18
Mayıs
2024
Cumartesi
ANASAYFA

Hayvanlar ve Türkçemiz

Bir süredir camileri, son olarak da Çamlıca’da yapılması düşünülen cami projesi yarışmasını inceliyoruz. Büyük Çamlıca tepesinin anıtsal bir yapı ile taçlandırılması, bu tâcın Sinan camilerini bastıracak cesamette bir cami olması fikriyle yarışma açılması, yarışmada hiçbir projenin birinci olamayışı, ikinci olan ve uygulanmak istenen projenin Sultanahmed Camii’nin azmanı bir kitle oluşu, belli bir kesimde tartışılsa da kamuoyunda gerektiği kadar ilgi uyandırmadı. Bu gidişle konuyu gündeme taşıyan bizler, havanda su dövmüş olacağız ve sonunda imam bildiğini okuyacak.

Laf olsun, torba dolsun kabîlinden yazdığımız ‘’Köpekler’’ makalesi ise cami mimarlığı konularına nazaran umulanın üzerinde ve çok daha fazla ilgi uyandırdı. Bu yazıyı onun devamı sayabilirsiniz.

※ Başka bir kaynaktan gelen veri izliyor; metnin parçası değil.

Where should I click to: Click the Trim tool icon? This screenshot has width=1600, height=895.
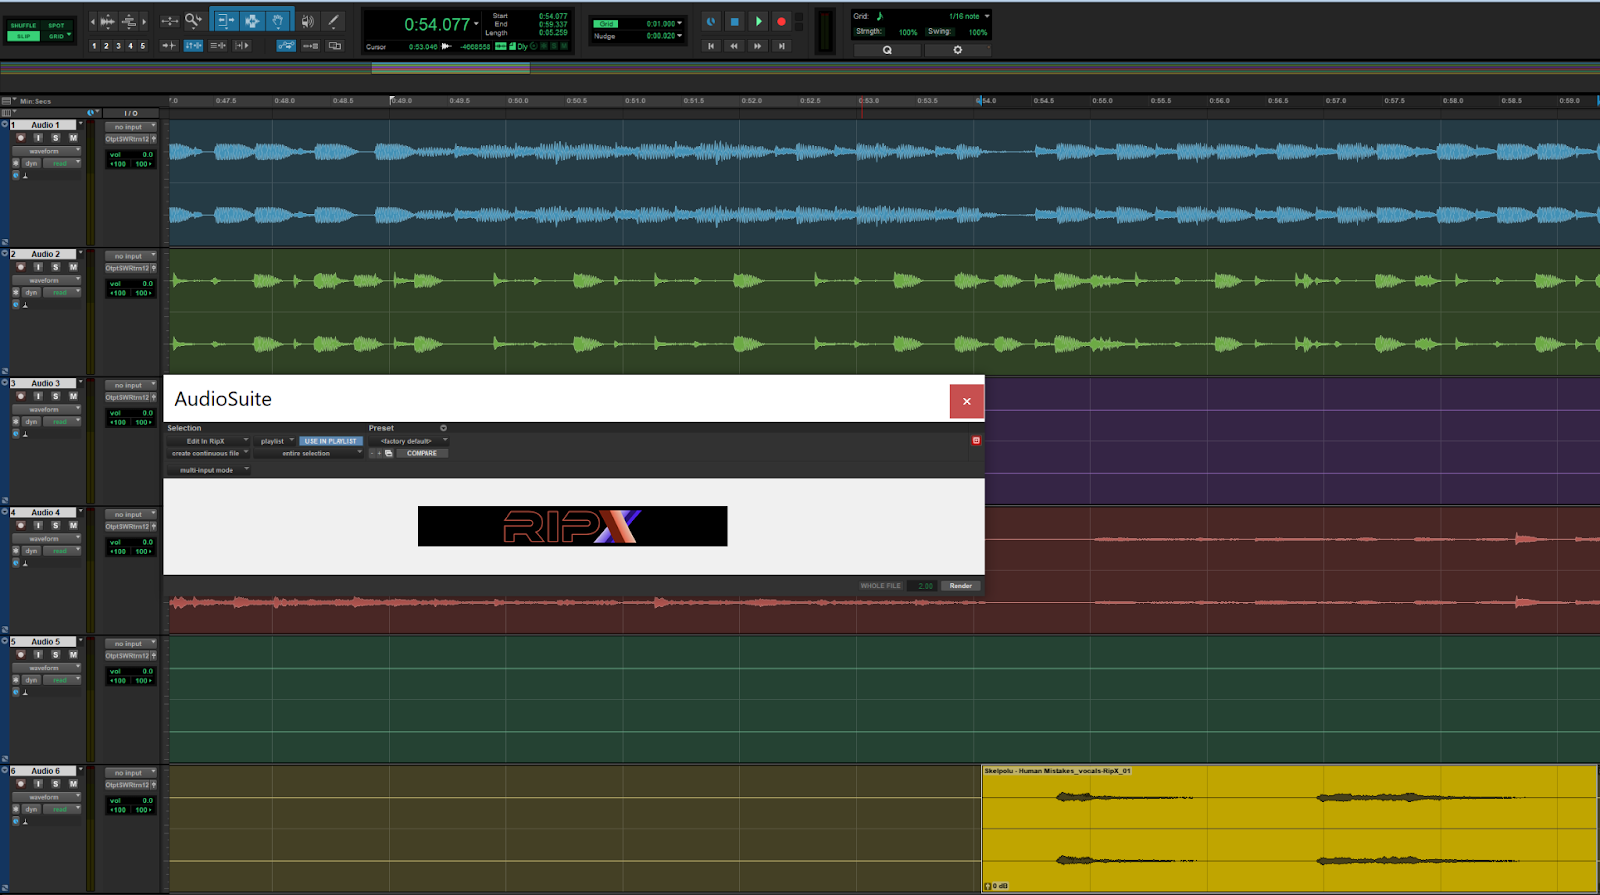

Toplumumuz, hayvanlarla o kadar haşır neşir olmuş ki eylem ve karakterimizde hayvanlarla eşdeğer özellikler bulmamız çok olağan hâle gelmiş. Geçenlerde Feysbuk’ta bir arkadaşımız, kim bilir nasıl bir haksızlıkla karşılaştıysa, son yıllarda epeyce harcıâlem olmuş bir deyimi tekrarlıyordu: ‘’İnsanları tanıdıkça hayvanları daha çok seviyorum’’.

Aslını ararsanız, hayvan benzetilerini güzel Türkçemizin zenginliği olarak görmek gerekir.

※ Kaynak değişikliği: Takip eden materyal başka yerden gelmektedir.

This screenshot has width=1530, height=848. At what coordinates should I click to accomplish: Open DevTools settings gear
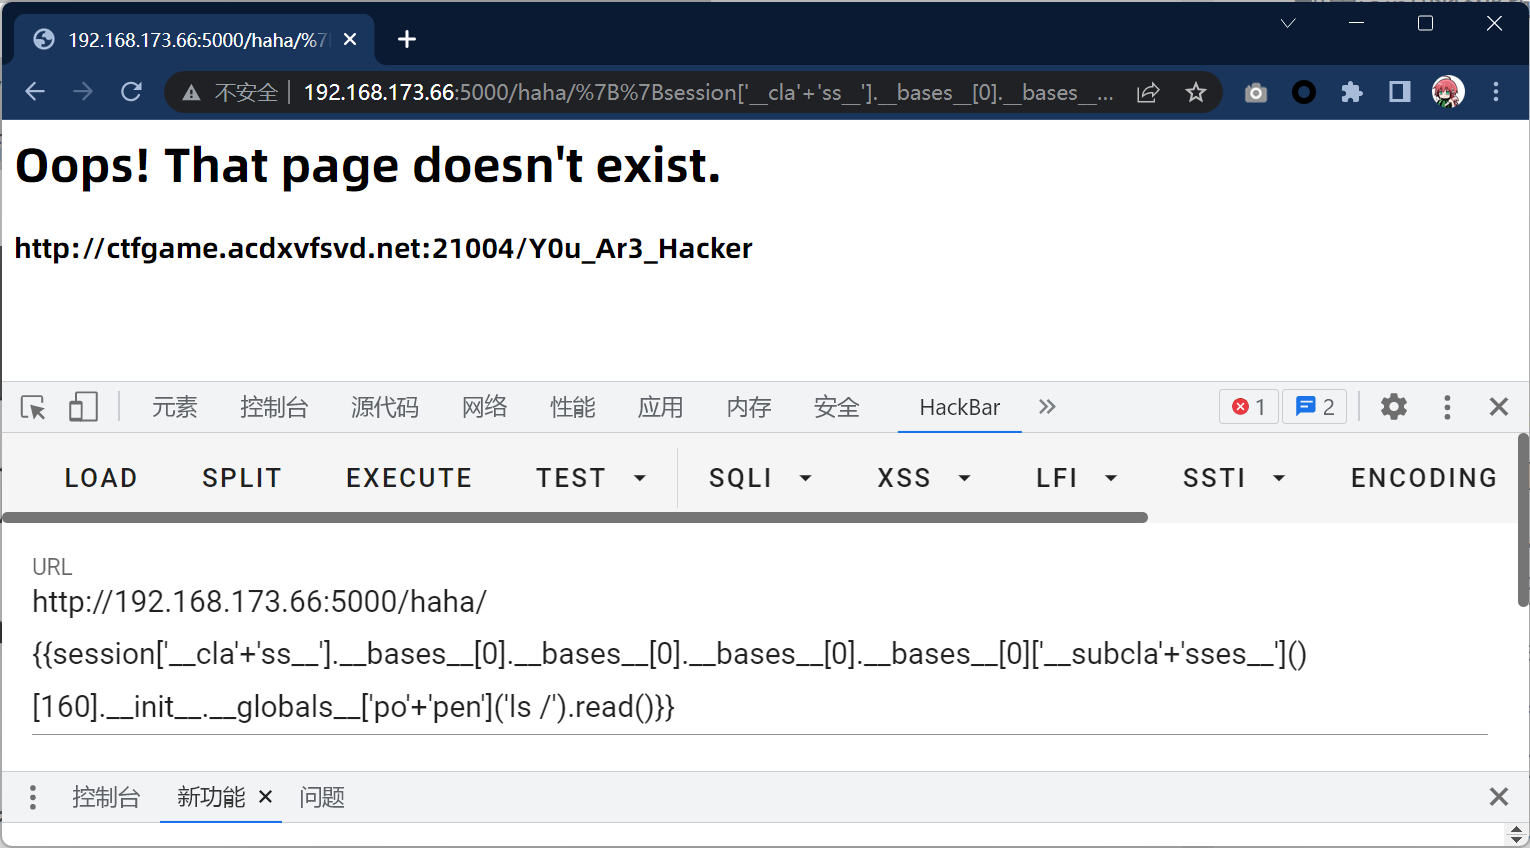point(1393,407)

Mert, başarılı ve herkesin takdir ettiği bir kişiyseniz aslan gibi adamsınız demektir. Sağlığınız yerinde ise yine aynı sıfatı hak edersiniz.

Bir de işin üzerine atlayan bir müteşebbisseniz kaplan özelliktesiniz demektir. Anadolu’da bir tesis kurmuşsanız siz bir ‘’Anadolu Kaplanı’’sınız.

Üstelik işinizin usta bir takipçisi iseniz kurt gibisiniz. Kendi işinizi kendiniz görürseniz boynunuz kurt gibi kalın olur. Yalnız unutmayın ki Kemal Tahir’in İttihatçıları anlattığı ‘’Kurt Kanunu’’ romanına göre ‘’Düşeni yemek kurtlukta kanundur’’.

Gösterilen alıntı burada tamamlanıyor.